If I had a genie in a lamp I would wish for these things. I'm sure of this. These are not your ordinary wishes: I wanna be rich, I wanna live forever, I want to shit out bricks of gold blah blah blah. Those have been done. This is what I'd wish for. Most of them are based on entertainment value. None of these are in any specific order.
1) I wish Michael Jackson becomes black and awesome again. I believe Michael Jackson's coolness is directly correlated to his blackness. Remember how insane Thriller was? Best music video ever if you ask me. I would say that that was the height of his blackness and also his coolness. Fast forward a few years and he had that weird music video that contained footage of what looked to be glimpses of his first lesbian video. Significantly whiter, much less cool, and kinda creepy. Fast forward a bit more and you got that whole Neverland Ranch sleepover fiasco. The guy was so white at that point, he was almost translucent. He was being accused of child molestation. You can't get anymore uncool from there. He then fled to Saudi Arabia for a couple of years where he had to get at least a little tan, right? Saudi Arabia is hot as balls. Plus Saudi Arabia is kinda close to Africa, and being that close to Africa would make anyone black.

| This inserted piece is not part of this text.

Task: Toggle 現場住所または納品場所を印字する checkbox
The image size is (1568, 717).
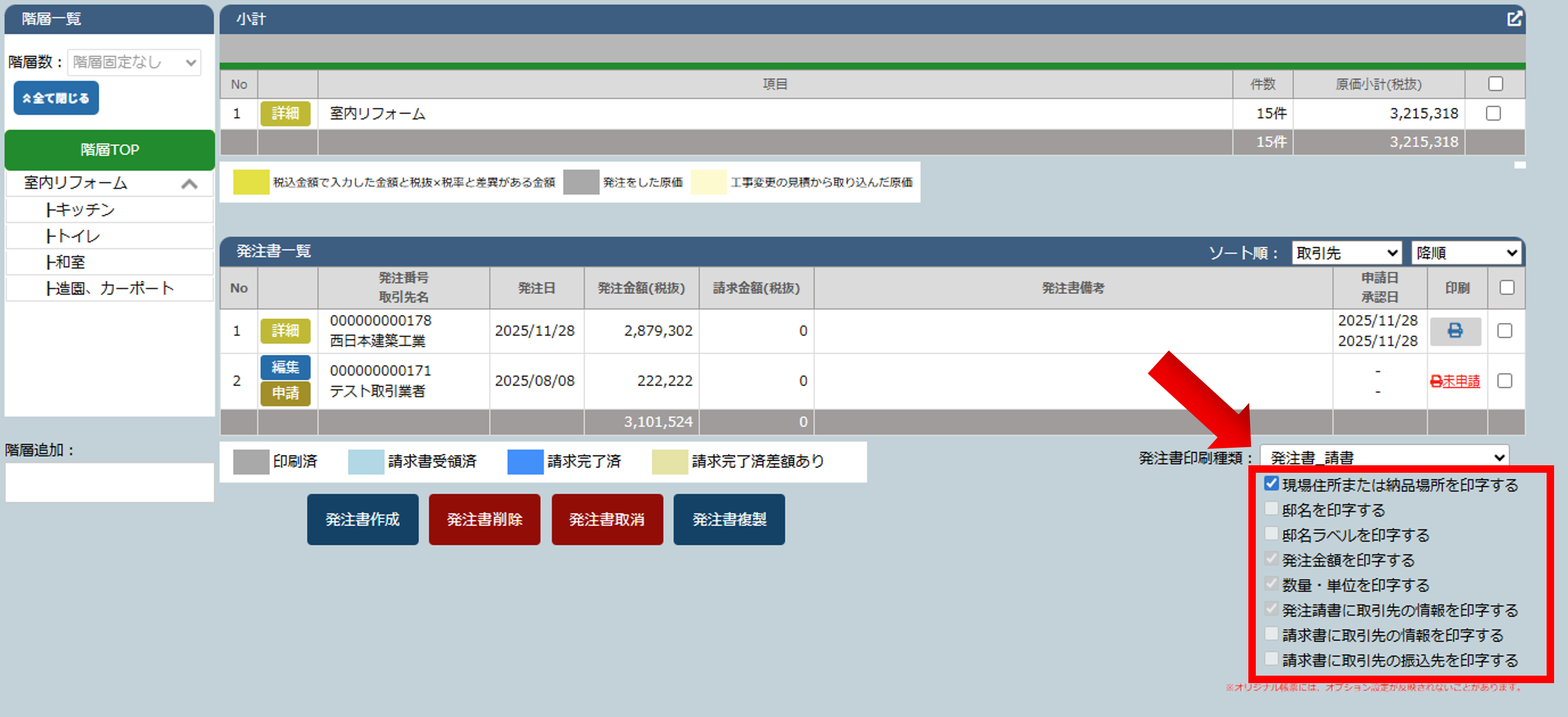Action: [1271, 484]
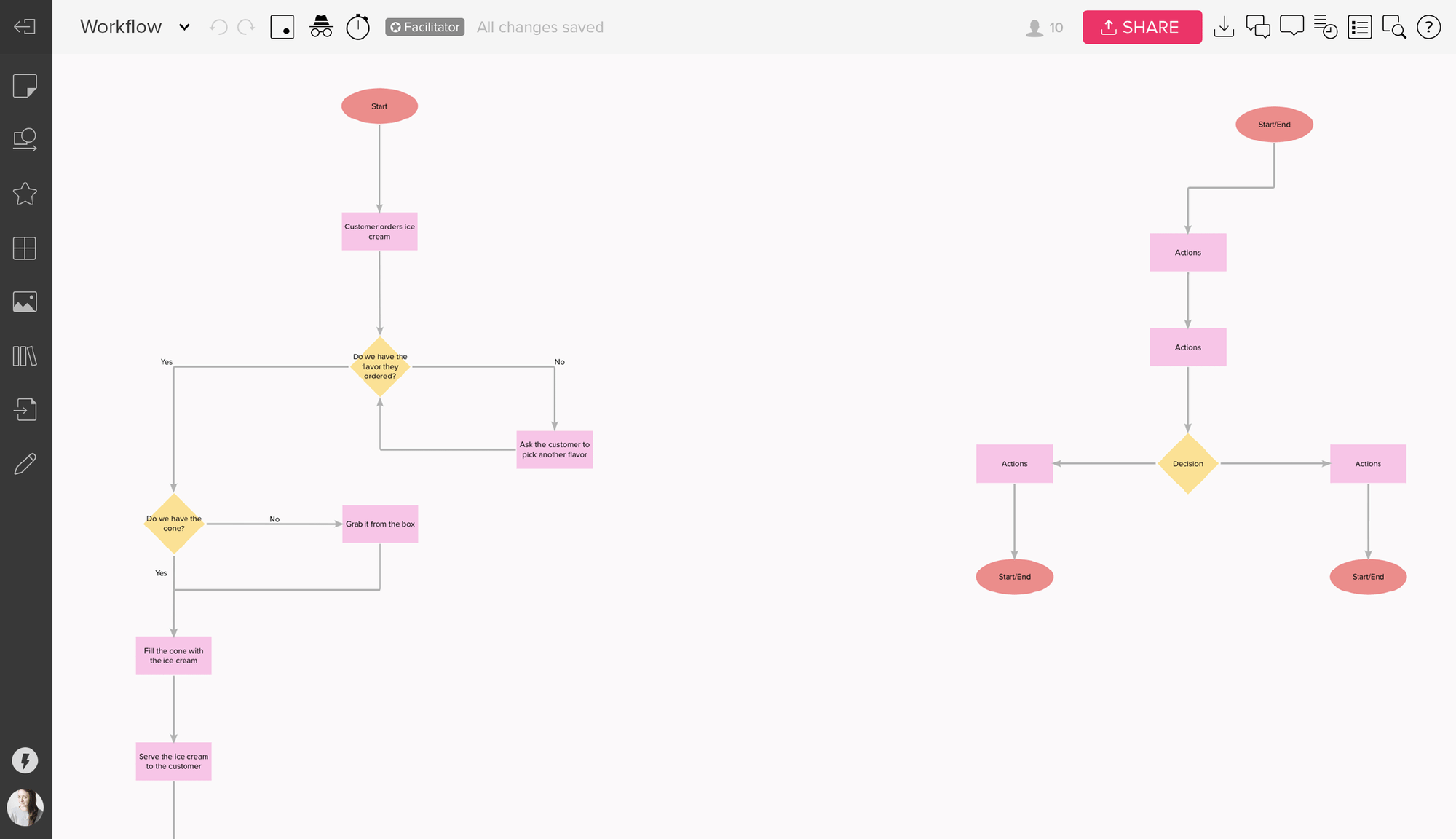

2) I wish I could see a group of wiggers get their asses kicked by a group of black people. Aren't you tired of these white kids pumping 2pac and talking like they were raised in the Bronx? Give me a break; you were raised in the richest suburb in Calgary. White people have a weird tendency to be anything but white. I would love to see a bunch of guys wigging out and then being seen by a group of actual gangstas and just get beat.
3) I would love to see a stupid clothing trend rise from the ashes and return to be "cool." Something dumb like overalls or turtleneck sweaters would be hilarious. Or maybe even both simultaneously. As much as wearing a pink polo that's one size too small with the collar popped is as every bit manly as it can be, nothing screams dominant alpha male like wearing an oversized turtleneck covering your entire neck in the middle of July. Your collar can't get any more popped than when you're wearing a turtleneck. You just can't buy popped collar coolness like that these days yet.